EXCERPTED PASSAGE:
----

How may pic in your library? > 30,000?
It is there - Window - Information (Command + I)
Now if they could just fix the atrocity known as iTunes. v.12 is horrible!
Please enlighten me on why some people are making ignorant comments of the 'required' iCloud integration.
You have the option to enable iCloud Photo Library of not and you have the option to choose where your original copies go.
And why are so many people complaining on this thread . . . When they don't even have the app yet lol? I highly doubt all of us are developers and I don't think it is available for public beta users at this time. Plus the video didn't even explain everything that Photos can do.
I seen too many false accusations about Photos that it is obvious that everyone is trying to find ways to hate on it.
We have a funny forum community #
The problem is I, and many others, don't believe Apple anymore. We got shafted with iWork that still is a bad joke compared with the old iWork and now this primitive iPhoto replacement. It *WON'T* get back to Aperture-power. I'm honestly fearing the day when they shaft Logic..
I was long one to criticize the doomsayers but honest: Photos is no replacement, not even for iPhoto - Its bleeding junk, kinda like on iOS: from nice iPhoto to the Photos-Junk of iOS8...

----

WORK TO COMPLETE: Continue the forum discussion about Apple's Photos app, starting after its last comment. The data after this point comes from a separate source.

DATA EXCERPT:
----

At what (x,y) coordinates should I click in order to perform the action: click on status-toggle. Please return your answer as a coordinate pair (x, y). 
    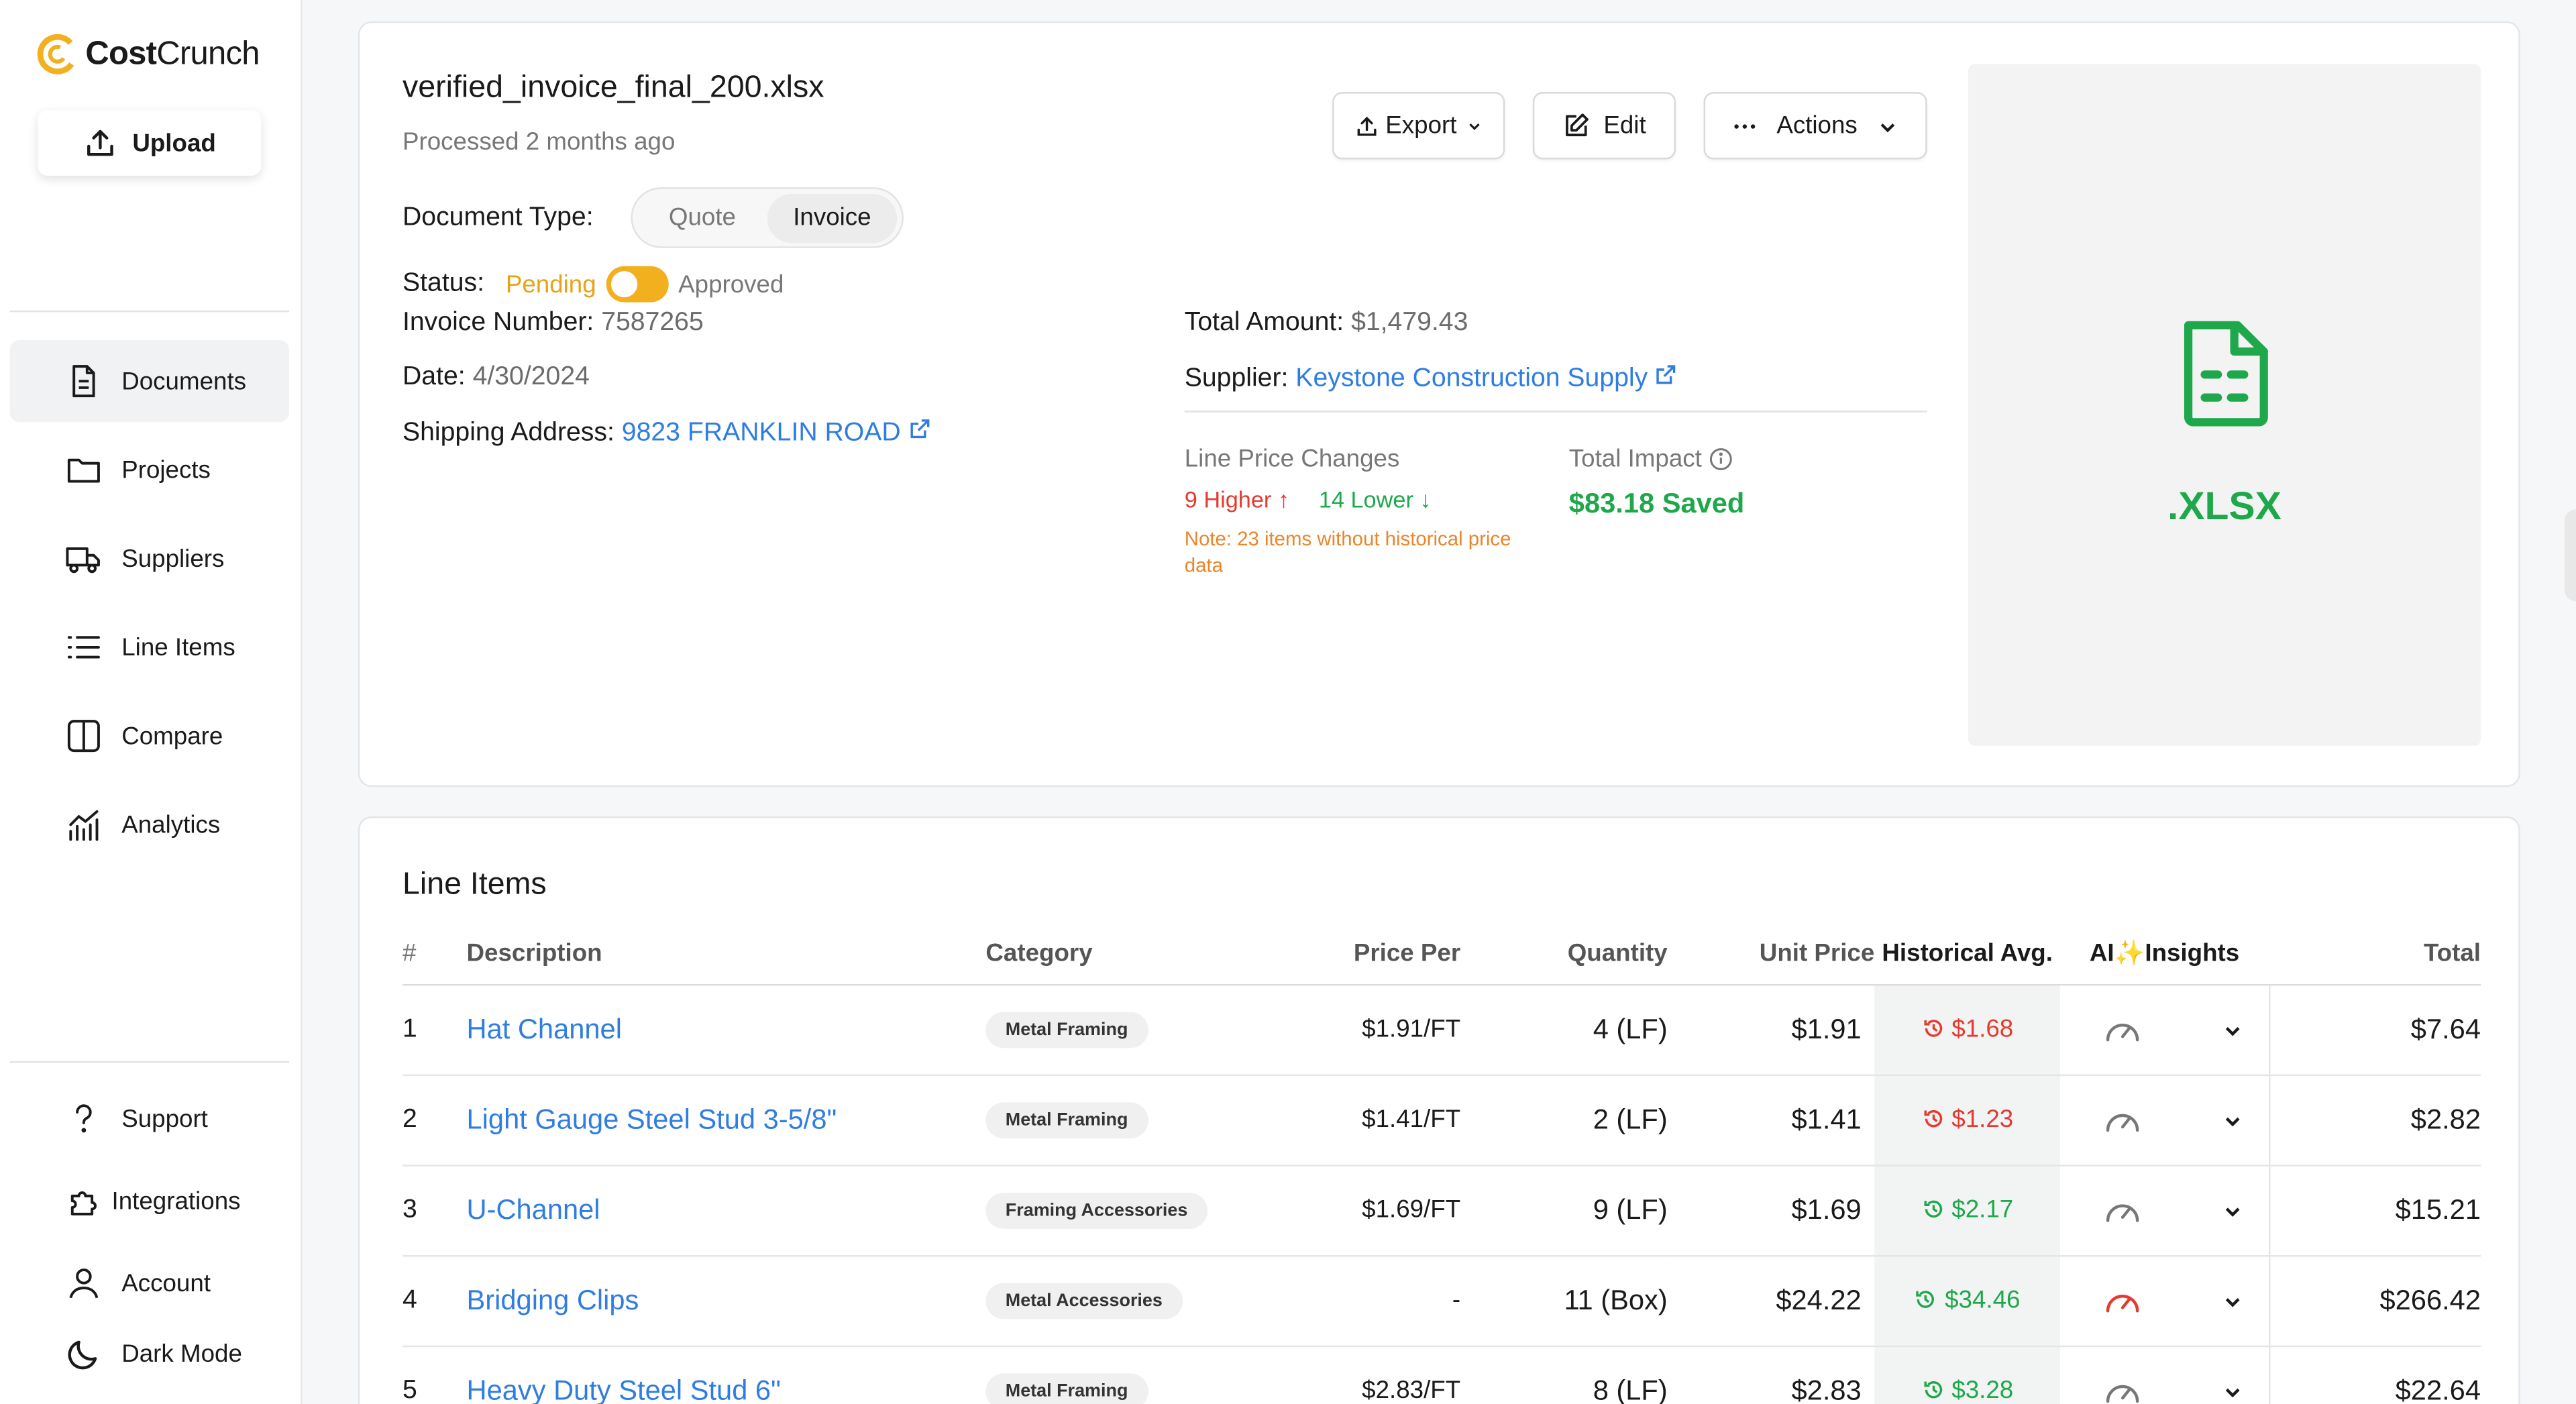
    Looking at the image, I should click on (638, 284).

----

TASK RESULT:
Could someone pls explain how the referenced photos work i.e.. to keep a lean library on system drive and full on the external. Thanks.
What is the cycle from a beta developers release to mass release? anyone?
The problem is I, and many others, don't believe Apple anymore. We got shafted with iWork that still is a bad joke compared with the old iWork and now this primitive iPhoto replacement. It *WON'T* get back to Aperture-power. I'm honestly fearing the day when they shaft Logic..
I was long one to criticize the doomsayers but honest: Photos is no replacement, not even for iPhoto - Its bleeding junk, kinda like on iOS: from nice iPhoto to the Photos-Junk of iOS8...
There's some things I like in Photos, but Lightroom is a more robust product and better serves the segment of users who want more ability then just sharing their images to their phone and social sites. Plus Adobe's track record is a heck of a lot better, in terms of supporting and improving the LR.
Is there really that much you can't do in Photos that you can in iPhoto?
(I realise this may be a bit like asking What the Romans did for us? in Life of Brian, but hey.)